SAT-4 and SAT-6 airborne datasets*


Saikat Basu, Robert DiBiano, Manohar Karki and Supratik Mukhopadhyay, Louisiana State University
Sangram Ganguly, Bay Area Environmental Research Institute/NASA Ames Research Center
Ramakrishna R. Nemani, NASA Advanced Supercomputing Division, NASA Ames Research Center

Images were extracted from the National Agriculture Imagery Program (NAIP) dataset. The NAIP dataset consists of a total of 330,000 scenes spanning the whole of the Continental United States (CONUS). We used the uncompressed digital Ortho quarter quad tiles (DOQQs) which are GeoTIFF images and the area corresponds to the United States Geological Survey (USGS) topographic quadrangles. The average image tiles are ~6000 pixels in width and ~7000 pixels in height, measuring around 200 megabytes each. The entire NAIP dataset for CONUS is ~65 terabytes. The imagery is acquired at a 1-m ground sample distance (GSD) with a horizontal accuracy that lies within six meters of photo-identifiable ground control points. The images consist of 4 bands - red, green, blue and Near Infrared (NIR). In order to maintain the high variance inherent in the entire NAIP dataset, we sample image patches from a multitude of scenes (a total of 1500 image tiles) covering different landscapes like rural areas, urban areas, densely forested, mountainous terrain, small to large water bodies, agricultural areas, etc. covering the whole state of California. An image labeling tool developed as part of this study was used to manually label uniform image patches belonging to a particular landcover class. Once labeled, 28x28 non-overlapping sliding window blocks were extracted from the uniform image patch and saved to the dataset with the corresponding label. We chose 28x28 as the window size to maintain a significantly bigger context, and at the same time not to make it as big as to drop the relative statistical properties of the target class conditional distributions within the contextual window. Care was taken to avoid interclass overlaps within a selected and labeled image patch.

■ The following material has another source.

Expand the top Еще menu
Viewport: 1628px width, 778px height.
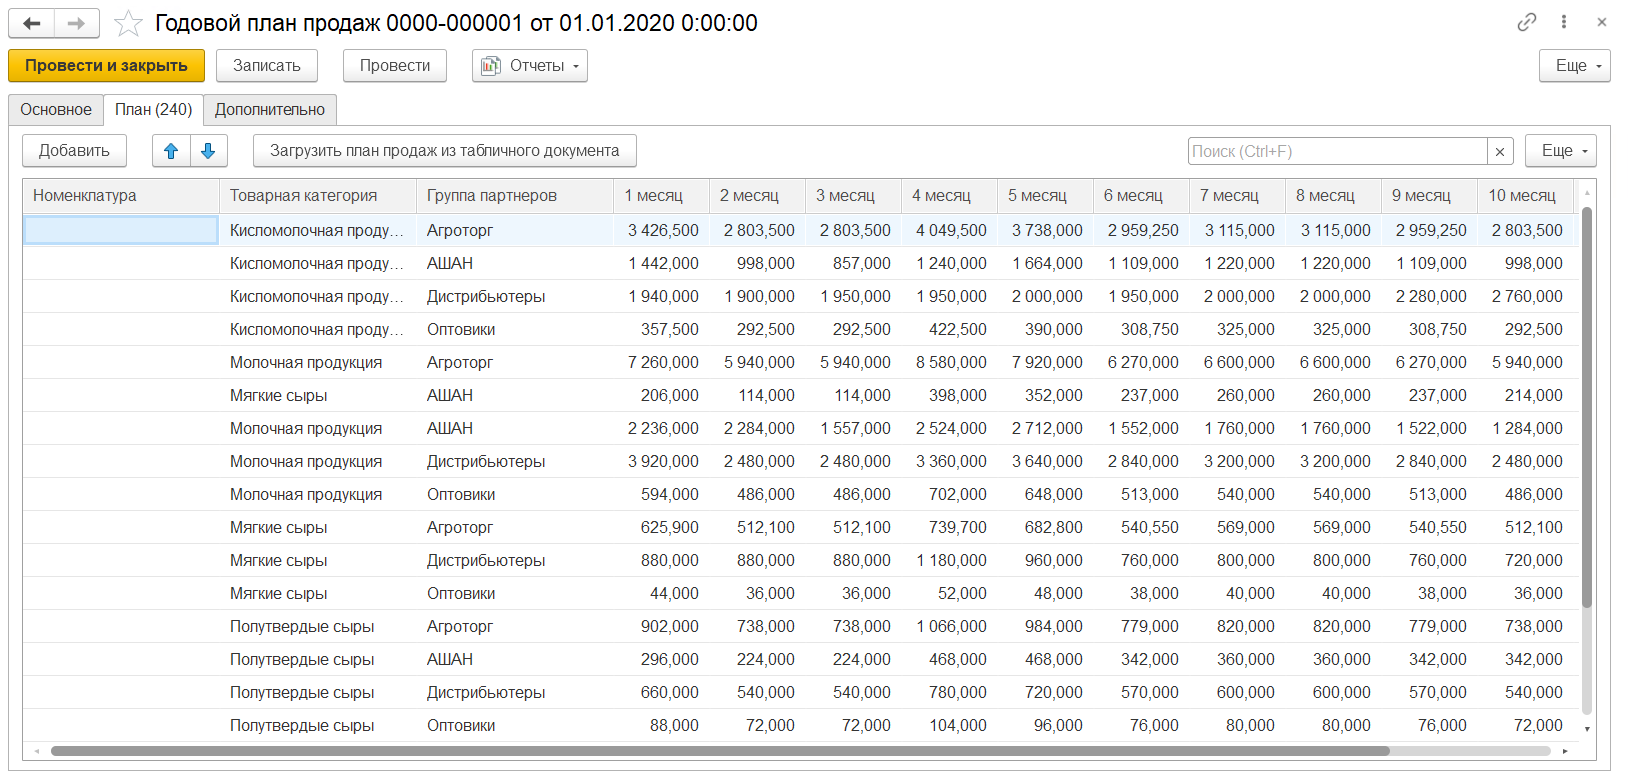(x=1574, y=66)
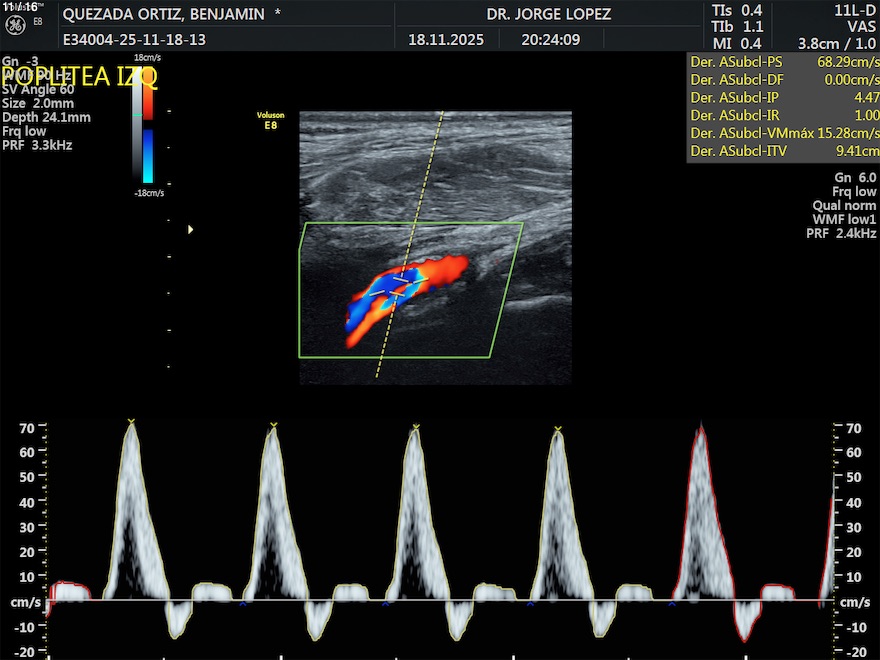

The datasets are available here:
SAT-4 and SAT-6 datasets

Sample images from the SAT-4 and SAT-6 datasets:


Sample images from the SAT-4 and SAT-6 datasets

Dataset description:

The datasets are encoded as MATLAB .mat files that can be read using the standard load command in MATLAB. Each sample image is 28x28 pixels and consists of 4 bands - red, green, blue and near infrared. The training and test labels are 1x4 and 1x6 vectors for SAT-4 and SAT-6 respectively having a single 1 indexing a particular class from 0 through 4 or 6 and 0 values at all other indices.

SAT-4

SAT-4 consists of a total of 500,000 image patches covering four broad land cover classes. These include - barren land, trees, grassland and a class that consists of all land cover classes other than the above three. 400,000 patches (comprising of four-fifths of the total dataset) were chosen for training and the remaining 100,000 (one-fifths) were chosen as the testing dataset. We ensured that the training and test datasets belong to disjoint set of image tiles. Each image patch is size normalized to 28x28 pixels. Once generated, both the training and testing datasets were randomized using a pseudo-random number generator.

The MAT file for the SAT-4 dataset contains the following variables:

train_x 28x28x4x400000 uint8 (containing 400000 training samples of 28x28 images each with 4 channels)
train_y 400000x4 uint8 (containing 4x1 vectors having labels for the 400000 training samples)
test_x 28x28x4x100000 uint8 (containing 100000 test samples of 28x28 images each with 4 channels)
test_y 100000x4 uint8 (containing 4x1 vectors having labels for the 100000 test samples)


SAT-6

SAT-6 consists of a total of 405,000 image patches each of size 28x28 and covering 6 landcover classes - barren land, trees, grassland, roads, buildings and water bodies. 324,000 images (comprising of four-fifths of the total dataset) were chosen as the training dataset and 81,000 (one fifths) were chosen as the testing dataset. Similar to SAT-4, the training and test sets were selected from disjoint NAIP tiles. Once generated, the images in the dataset were randomized in the same way as that for SAT-4. The specifications for the various landcover classes of SAT-4 and SAT-6 were adopted from those used in the National Land Cover Data (NLCD) algorithm.

The MAT file for the SAT-6 dataset contains the following variables:

train_x 28x28x4x324000 uint8 (containing 324000 training samples of 28x28 images each with 4 channels)
train_y 324000x6 uint8 (containing 6x1 vectors having labels for the 324000 training samples)
test_x 28x28x4x81000 uint8 (containing 81000 test samples of 28x28 images each with 4 channels)
test_y 81000x6 uint8 (containing 6x1 vectors having labels for the 81000 test samples)


* To use this dataset, please cite the following paper:

Saikat Basu, Sangram Ganguly, Supratik Mukhopadhyay, Robert Dibiano, Manohar Karki and Ramakrishna Nemani, DeepSat - A Learning framework for Satellite Imagery, ACM SIGSPATIAL 2015.